PORTLAND, Maine — Two German shipping companies are facing federal charges of falsifying environmental records in an effort to cover up a ship’s crew dumping waste water and oil overboard.

On Tuesday, a federal grand jury at the U.S. District Court in Portland indicted the owner and operator of cargo ship M/V Marguerita with failing to keep accurate pollution control records and falsifying records, according a statement from the Department of Justice.

The grand jury brought nine charges against the two companies related to at least eight instances in 2016 and 2017 when ship entered U.S. waters with records that did not properly document bilge water having been dumped off Liberian-flagged vessel, according to the statement.

It was unclear Wednesday whether the alleged discharges themselves were unlawful or where they took place. But court records indicate that the matter came to the attention of U.S. officials in June, soon before the Marguerita arrived in Portland.

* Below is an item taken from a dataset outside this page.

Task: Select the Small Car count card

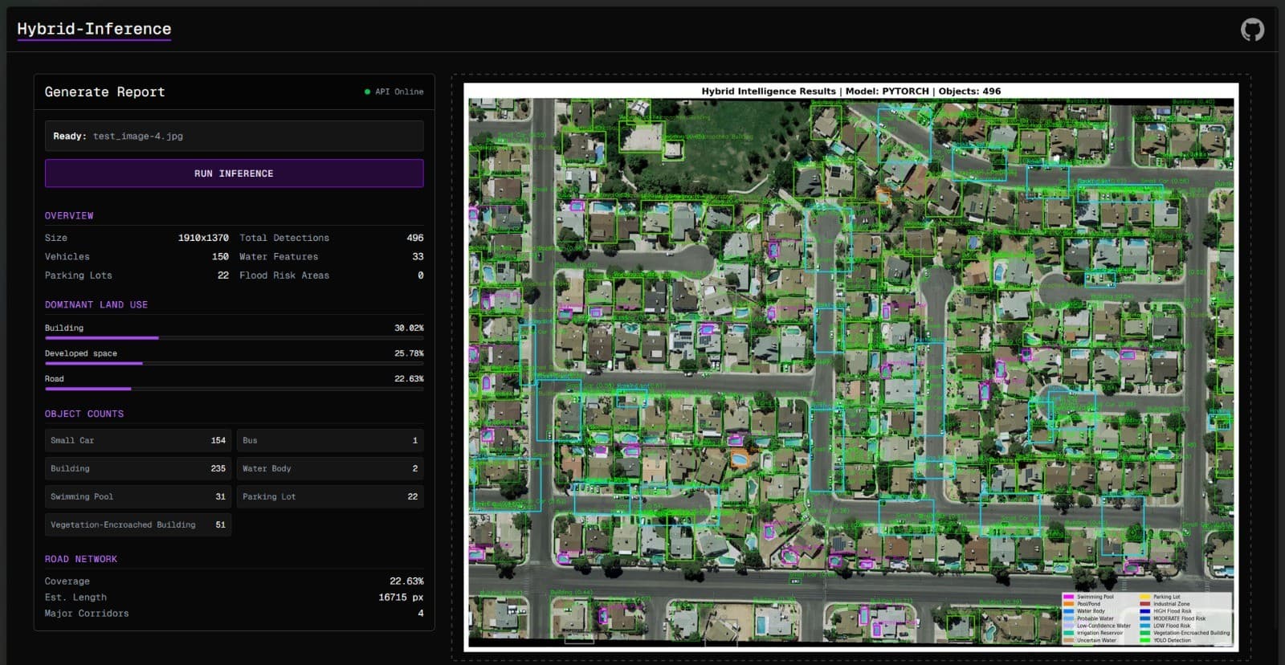Action: pos(137,440)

On June 19, a crewmember informed the German companies that the Marguerita’s chief engineer had discharged bilge water from the ship but not recorded it, according to a motion from the two German companies’ lawyers seeking to quash a grand jury subpoena for records and testimony related to the incident.

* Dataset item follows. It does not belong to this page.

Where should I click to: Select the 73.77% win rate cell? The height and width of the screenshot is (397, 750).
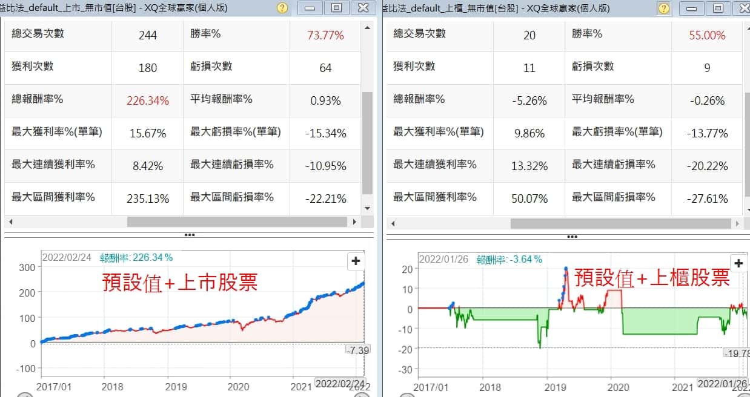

The discharge was reported to U.S. officials, “remedial measures” were promptly taken and a third-party put the Marguerita through an environmental audit at its next port of call in Brazil, the lawyers wrote. But when the cargo ship arrived in Portland on July 7, at least 13 Coast Guard agents came aboard to inspect the vessel and detained its crew, according to lawyers George Chalos and Peter Rodway.

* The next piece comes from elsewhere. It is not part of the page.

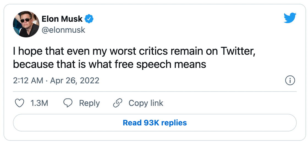This screenshot has height=143, width=308.
Task: Click the reply speech bubble icon
Action: click(x=68, y=103)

The indictment against the vessel’s operator, MST Mineralien Schiffarht Spedition Und Transport, and the financial firm that owns it, Reederei MS Marguerita, was not available in the court records Wednesday morning. A Department of Justice official said it had not yet been processed by the court and declined to comment further.

Lawyer George Chalos said he had not yet received the indictment Wednesday morning. The Coast Guard did not respond to a request for comment.

MST Mineralien Schiffarht has spent decades shipping clay slurry to Maine for use in the paper mill industry, the Portland Press Herald reported in 2016. The Marguerita was reportedly christened in Portland last July.